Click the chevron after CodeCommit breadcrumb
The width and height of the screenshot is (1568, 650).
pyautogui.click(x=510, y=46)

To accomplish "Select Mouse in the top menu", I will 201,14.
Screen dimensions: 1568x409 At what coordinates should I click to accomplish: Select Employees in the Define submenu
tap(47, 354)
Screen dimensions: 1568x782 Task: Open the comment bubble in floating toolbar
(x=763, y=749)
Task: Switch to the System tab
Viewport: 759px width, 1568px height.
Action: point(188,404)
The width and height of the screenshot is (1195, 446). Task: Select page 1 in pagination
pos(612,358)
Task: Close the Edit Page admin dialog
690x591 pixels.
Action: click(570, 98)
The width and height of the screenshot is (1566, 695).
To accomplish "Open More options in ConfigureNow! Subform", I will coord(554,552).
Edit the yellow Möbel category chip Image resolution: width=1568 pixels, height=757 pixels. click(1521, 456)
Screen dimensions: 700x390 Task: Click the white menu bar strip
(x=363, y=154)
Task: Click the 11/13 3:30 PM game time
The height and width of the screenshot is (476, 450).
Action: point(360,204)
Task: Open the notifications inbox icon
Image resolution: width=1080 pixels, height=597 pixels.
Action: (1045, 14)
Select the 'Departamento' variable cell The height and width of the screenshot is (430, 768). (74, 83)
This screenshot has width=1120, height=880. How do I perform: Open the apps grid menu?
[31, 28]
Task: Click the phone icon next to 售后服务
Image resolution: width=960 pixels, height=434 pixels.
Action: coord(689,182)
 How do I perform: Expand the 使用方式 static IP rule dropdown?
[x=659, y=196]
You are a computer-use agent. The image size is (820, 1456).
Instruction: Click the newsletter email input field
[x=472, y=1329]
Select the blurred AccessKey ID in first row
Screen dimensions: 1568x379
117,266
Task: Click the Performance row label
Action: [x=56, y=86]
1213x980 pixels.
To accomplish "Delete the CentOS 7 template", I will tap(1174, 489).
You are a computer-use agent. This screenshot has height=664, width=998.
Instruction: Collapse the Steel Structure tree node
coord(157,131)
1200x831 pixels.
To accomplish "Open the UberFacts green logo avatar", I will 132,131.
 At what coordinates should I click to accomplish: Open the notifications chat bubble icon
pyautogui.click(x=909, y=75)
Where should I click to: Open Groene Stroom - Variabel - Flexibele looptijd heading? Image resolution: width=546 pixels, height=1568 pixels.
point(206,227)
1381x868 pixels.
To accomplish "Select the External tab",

### PROBLEM REQUIREMENTS
In the entries above, find every line holding the word "will" and copy it out.

### TASK SOLUTION
To accomplish "Select Mouse in the top menu", I will 201,14.
To accomplish "Open More options in ConfigureNow! Subform", I will coord(554,552).
To accomplish "Delete the CentOS 7 template", I will tap(1174, 489).
To accomplish "Open the UberFacts green logo avatar", I will 132,131.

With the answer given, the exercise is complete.